November 11, 2025 BY Bailey Vigliaturo

Today, Berlin & LA-based queer electro-funk trio CAPYAC are proud to share their new full-length album, Sobbing Ecstasy, via Nettwerk. The release marks the band’s first album as a trio after adding Obie Puckett as a full-time member, and Puckett’s unique playfulness and knack for melody mesh perfectly with founding members Delwin Campbell and Eric Peana, who founded CAPYAC in Austin, Texas, as a musical outlet for their oddball expressionism.

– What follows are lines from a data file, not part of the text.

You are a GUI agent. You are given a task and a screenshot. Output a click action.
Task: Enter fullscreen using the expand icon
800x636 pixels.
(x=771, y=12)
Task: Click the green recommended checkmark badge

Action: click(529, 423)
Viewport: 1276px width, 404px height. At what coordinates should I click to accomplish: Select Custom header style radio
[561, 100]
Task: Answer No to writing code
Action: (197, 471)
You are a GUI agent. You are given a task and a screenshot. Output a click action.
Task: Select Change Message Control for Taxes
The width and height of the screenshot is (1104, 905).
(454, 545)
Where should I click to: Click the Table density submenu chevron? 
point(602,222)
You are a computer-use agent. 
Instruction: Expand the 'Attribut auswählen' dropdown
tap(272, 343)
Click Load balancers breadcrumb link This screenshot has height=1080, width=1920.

Sometimes a title is so good that it changes everything. Peana and Campbell first heard the phrase “sobbing ecstasy” while living in LA, when their roommate read aloud the emphatic liner notes for ABBA’s Gold LP on Apple Music. Something about those two words immediately clicked for the trio, and they began batting them back and forth, tagging songs that elicited a similar response. A playlist was created, and a stylistic framework began to materialize. Giorgio Moroder, Talking Heads, Bronski Beat, Yazoo—the kind of soul-stimulating, hook-laden sound that crystallized in the early ’80s and shattered before the decade had expired. “What are the songs that absolutely overwhelm you with emotion on the dancefloor and you can’t stop moving?” asks Puckett. “That was what we used as our guiding force for this album.” The band’s eclectic tastes from techno, funk, bluegrass, and beyond informed both the sonic and aesthetic palates that would come to define “sobbing ecstasy” as both an album and a term. Once they had their title and theme, CAPYAC wrote the album relatively quickly, taking an extended summer in Berlin to brainstorm, jam, and refine any details.

Across Sobbing Ecstasy, CAPYAC fearlessly shows their zany selves to the world as they navigate a broad spectrum of emotions; whether they’re brimming with love and self-confidence, overtaken by existentialism and grief, or a mix of both. “I love it when people talk about the dancefloor as a space for resistance,” says Campbell, “and I think that goes hand-in-hand with emotional vulnerability as a form of resistance.”

It’s a joyful album, ultimately,” concludes Peana. “Joy as resistance.”

Arguably the strongest selling point for CAPYAC is their improvisational, antic-heavy live performances, which have wowed audiences for over a decade. More recently, they’ve captured the attention of two improv electronic music savants: Reggie Watts and Marc Rebillet. CAPYAC and Reggie became fast friends after a chance encounter in LA and bonded further by partying together in Berlin’s club scene; in February, they released the collab EP Songs From Celestial City. Then, Marc tapped the band to open for the lion’s share of his fall tour, and their madcap performance art has become a regular fixture of Marc’s sets on this run. After their final show with Marc (November 15 in Tampa), they’ll return to Austin, where it all began, to play an extra-special album release show on November 22 at the Empire Garage. If the Austin American-Statesman’s review of the group’s ACL set as a “flesh-and-funk-powered party machine” is any indication, this show will be one for the books.